_THE PROBLEM_: Word for word, write out all of the data below.
[MATERIAL FOR THE TASK — start]
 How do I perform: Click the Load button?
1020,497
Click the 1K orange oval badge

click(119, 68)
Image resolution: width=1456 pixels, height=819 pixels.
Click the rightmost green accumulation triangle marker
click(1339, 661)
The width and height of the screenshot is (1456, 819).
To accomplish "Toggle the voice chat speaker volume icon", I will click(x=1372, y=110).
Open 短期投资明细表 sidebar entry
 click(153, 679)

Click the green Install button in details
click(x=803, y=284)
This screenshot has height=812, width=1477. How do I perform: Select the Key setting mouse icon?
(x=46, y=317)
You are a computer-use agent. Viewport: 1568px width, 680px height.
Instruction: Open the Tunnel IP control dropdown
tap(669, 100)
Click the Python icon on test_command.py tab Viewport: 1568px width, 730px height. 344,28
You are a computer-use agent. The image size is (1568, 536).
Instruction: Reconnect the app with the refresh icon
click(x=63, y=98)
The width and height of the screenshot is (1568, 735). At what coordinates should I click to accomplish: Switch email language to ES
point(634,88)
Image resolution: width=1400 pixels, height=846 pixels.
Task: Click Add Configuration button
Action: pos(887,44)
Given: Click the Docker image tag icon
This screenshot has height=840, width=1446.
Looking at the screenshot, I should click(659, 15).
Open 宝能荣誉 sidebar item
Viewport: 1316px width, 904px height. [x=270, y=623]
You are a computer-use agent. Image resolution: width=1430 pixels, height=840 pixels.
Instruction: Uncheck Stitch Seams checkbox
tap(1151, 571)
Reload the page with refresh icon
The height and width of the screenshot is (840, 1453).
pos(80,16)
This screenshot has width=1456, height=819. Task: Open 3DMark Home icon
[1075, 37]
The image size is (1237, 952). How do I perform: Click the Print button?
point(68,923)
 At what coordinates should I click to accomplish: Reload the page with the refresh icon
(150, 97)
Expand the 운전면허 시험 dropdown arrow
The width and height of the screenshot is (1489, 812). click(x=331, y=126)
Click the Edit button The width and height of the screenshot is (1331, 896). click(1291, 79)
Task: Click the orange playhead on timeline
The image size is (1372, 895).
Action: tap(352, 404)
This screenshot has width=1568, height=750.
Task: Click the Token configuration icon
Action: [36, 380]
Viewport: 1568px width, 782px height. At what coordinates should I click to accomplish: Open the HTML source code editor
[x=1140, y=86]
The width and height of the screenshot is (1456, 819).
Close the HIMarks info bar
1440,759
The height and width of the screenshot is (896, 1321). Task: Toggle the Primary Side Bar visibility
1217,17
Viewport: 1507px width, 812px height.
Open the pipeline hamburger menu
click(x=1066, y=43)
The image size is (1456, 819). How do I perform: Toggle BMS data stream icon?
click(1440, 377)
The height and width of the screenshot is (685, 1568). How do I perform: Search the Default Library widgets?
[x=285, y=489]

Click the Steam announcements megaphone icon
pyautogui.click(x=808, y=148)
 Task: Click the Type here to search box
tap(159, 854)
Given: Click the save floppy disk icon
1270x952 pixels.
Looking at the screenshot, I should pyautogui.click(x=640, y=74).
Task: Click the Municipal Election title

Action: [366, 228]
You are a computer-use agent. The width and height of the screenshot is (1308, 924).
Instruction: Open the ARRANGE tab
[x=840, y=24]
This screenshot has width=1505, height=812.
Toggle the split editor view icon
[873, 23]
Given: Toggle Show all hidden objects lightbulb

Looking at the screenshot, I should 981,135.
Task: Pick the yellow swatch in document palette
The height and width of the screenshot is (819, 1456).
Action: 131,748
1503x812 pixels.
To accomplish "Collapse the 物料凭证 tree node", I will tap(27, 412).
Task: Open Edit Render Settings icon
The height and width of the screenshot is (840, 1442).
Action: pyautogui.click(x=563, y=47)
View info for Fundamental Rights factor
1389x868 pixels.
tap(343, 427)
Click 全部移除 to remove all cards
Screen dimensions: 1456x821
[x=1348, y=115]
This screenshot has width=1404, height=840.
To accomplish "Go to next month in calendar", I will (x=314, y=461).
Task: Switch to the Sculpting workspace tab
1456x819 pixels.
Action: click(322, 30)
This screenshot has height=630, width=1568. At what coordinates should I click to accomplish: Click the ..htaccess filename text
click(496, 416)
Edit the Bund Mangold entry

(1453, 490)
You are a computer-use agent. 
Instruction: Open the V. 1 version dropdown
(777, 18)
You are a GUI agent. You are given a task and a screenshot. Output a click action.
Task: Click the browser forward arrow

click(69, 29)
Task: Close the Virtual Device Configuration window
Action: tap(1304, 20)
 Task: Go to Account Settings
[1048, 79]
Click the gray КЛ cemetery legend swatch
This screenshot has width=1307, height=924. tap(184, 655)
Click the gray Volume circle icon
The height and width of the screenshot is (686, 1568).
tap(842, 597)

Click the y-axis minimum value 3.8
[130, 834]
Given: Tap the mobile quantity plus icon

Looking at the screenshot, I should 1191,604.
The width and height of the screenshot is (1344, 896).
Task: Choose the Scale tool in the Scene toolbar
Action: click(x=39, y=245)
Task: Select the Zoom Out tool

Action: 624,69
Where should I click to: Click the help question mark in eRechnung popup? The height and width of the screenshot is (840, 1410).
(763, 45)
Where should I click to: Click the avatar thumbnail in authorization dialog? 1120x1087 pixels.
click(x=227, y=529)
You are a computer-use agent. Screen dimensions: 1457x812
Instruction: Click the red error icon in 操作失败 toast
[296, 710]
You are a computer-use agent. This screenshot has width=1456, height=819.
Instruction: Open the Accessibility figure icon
[MATERIAL FOR THE TASK — finish]
_TASK RESPONSE_:
 How do I perform: Click the Load button?
1020,497
Click the 1K orange oval badge

click(119, 68)
Image resolution: width=1456 pixels, height=819 pixels.
Click the rightmost green accumulation triangle marker
click(1339, 661)
The width and height of the screenshot is (1456, 819).
To accomplish "Toggle the voice chat speaker volume icon", I will click(x=1372, y=110).
Open 短期投资明细表 sidebar entry
 click(153, 679)

Click the green Install button in details
click(x=803, y=284)
This screenshot has height=812, width=1477. How do I perform: Select the Key setting mouse icon?
(x=46, y=317)
You are a computer-use agent. Viewport: 1568px width, 680px height.
Instruction: Open the Tunnel IP control dropdown
tap(669, 100)
Click the Python icon on test_command.py tab Viewport: 1568px width, 730px height. 344,28
You are a computer-use agent. The image size is (1568, 536).
Instruction: Reconnect the app with the refresh icon
click(x=63, y=98)
The width and height of the screenshot is (1568, 735). At what coordinates should I click to accomplish: Switch email language to ES
point(634,88)
Image resolution: width=1400 pixels, height=846 pixels.
Task: Click Add Configuration button
Action: pos(887,44)
Given: Click the Docker image tag icon
This screenshot has height=840, width=1446.
Looking at the screenshot, I should click(659, 15).
Open 宝能荣誉 sidebar item
Viewport: 1316px width, 904px height. [x=270, y=623]
You are a computer-use agent. Image resolution: width=1430 pixels, height=840 pixels.
Instruction: Uncheck Stitch Seams checkbox
tap(1151, 571)
Reload the page with refresh icon
The height and width of the screenshot is (840, 1453).
pos(80,16)
This screenshot has width=1456, height=819. Task: Open 3DMark Home icon
[1075, 37]
The image size is (1237, 952). How do I perform: Click the Print button?
point(68,923)
 At what coordinates should I click to accomplish: Reload the page with the refresh icon
(150, 97)
Expand the 운전면허 시험 dropdown arrow
The width and height of the screenshot is (1489, 812). click(x=331, y=126)
Click the Edit button The width and height of the screenshot is (1331, 896). click(1291, 79)
Task: Click the orange playhead on timeline
The image size is (1372, 895).
Action: tap(352, 404)
This screenshot has width=1568, height=750.
Task: Click the Token configuration icon
Action: [36, 380]
Viewport: 1568px width, 782px height. At what coordinates should I click to accomplish: Open the HTML source code editor
[x=1140, y=86]
The width and height of the screenshot is (1456, 819).
Close the HIMarks info bar
1440,759
The height and width of the screenshot is (896, 1321). Task: Toggle the Primary Side Bar visibility
1217,17
Viewport: 1507px width, 812px height.
Open the pipeline hamburger menu
click(x=1066, y=43)
The image size is (1456, 819). How do I perform: Toggle BMS data stream icon?
click(1440, 377)
The height and width of the screenshot is (685, 1568). How do I perform: Search the Default Library widgets?
[x=285, y=489]

Click the Steam announcements megaphone icon
pyautogui.click(x=808, y=148)
 Task: Click the Type here to search box
tap(159, 854)
Given: Click the save floppy disk icon
1270x952 pixels.
Looking at the screenshot, I should pyautogui.click(x=640, y=74).
Task: Click the Municipal Election title

Action: [366, 228]
You are a computer-use agent. The width and height of the screenshot is (1308, 924).
Instruction: Open the ARRANGE tab
[x=840, y=24]
This screenshot has width=1505, height=812.
Toggle the split editor view icon
[873, 23]
Given: Toggle Show all hidden objects lightbulb

Looking at the screenshot, I should 981,135.
Task: Pick the yellow swatch in document palette
The height and width of the screenshot is (819, 1456).
Action: 131,748
1503x812 pixels.
To accomplish "Collapse the 物料凭证 tree node", I will tap(27, 412).
Task: Open Edit Render Settings icon
The height and width of the screenshot is (840, 1442).
Action: pyautogui.click(x=563, y=47)
View info for Fundamental Rights factor
1389x868 pixels.
tap(343, 427)
Click 全部移除 to remove all cards
Screen dimensions: 1456x821
[x=1348, y=115]
This screenshot has width=1404, height=840.
To accomplish "Go to next month in calendar", I will (x=314, y=461).
Task: Switch to the Sculpting workspace tab
1456x819 pixels.
Action: click(322, 30)
This screenshot has height=630, width=1568. At what coordinates should I click to accomplish: Click the ..htaccess filename text
click(496, 416)
Edit the Bund Mangold entry

(1453, 490)
You are a computer-use agent. 
Instruction: Open the V. 1 version dropdown
(777, 18)
You are a GUI agent. You are given a task and a screenshot. Output a click action.
Task: Click the browser forward arrow

click(69, 29)
Task: Close the Virtual Device Configuration window
Action: tap(1304, 20)
 Task: Go to Account Settings
[1048, 79]
Click the gray КЛ cemetery legend swatch
This screenshot has width=1307, height=924. tap(184, 655)
Click the gray Volume circle icon
The height and width of the screenshot is (686, 1568).
tap(842, 597)

Click the y-axis minimum value 3.8
[130, 834]
Given: Tap the mobile quantity plus icon

Looking at the screenshot, I should 1191,604.
The width and height of the screenshot is (1344, 896).
Task: Choose the Scale tool in the Scene toolbar
Action: click(x=39, y=245)
Task: Select the Zoom Out tool

Action: 624,69
Where should I click to: Click the help question mark in eRechnung popup? The height and width of the screenshot is (840, 1410).
(763, 45)
Where should I click to: Click the avatar thumbnail in authorization dialog? 1120x1087 pixels.
click(x=227, y=529)
You are a computer-use agent. Screen dimensions: 1457x812
Instruction: Click the red error icon in 操作失败 toast
[296, 710]
You are a computer-use agent. This screenshot has width=1456, height=819.
Instruction: Open the Accessibility figure icon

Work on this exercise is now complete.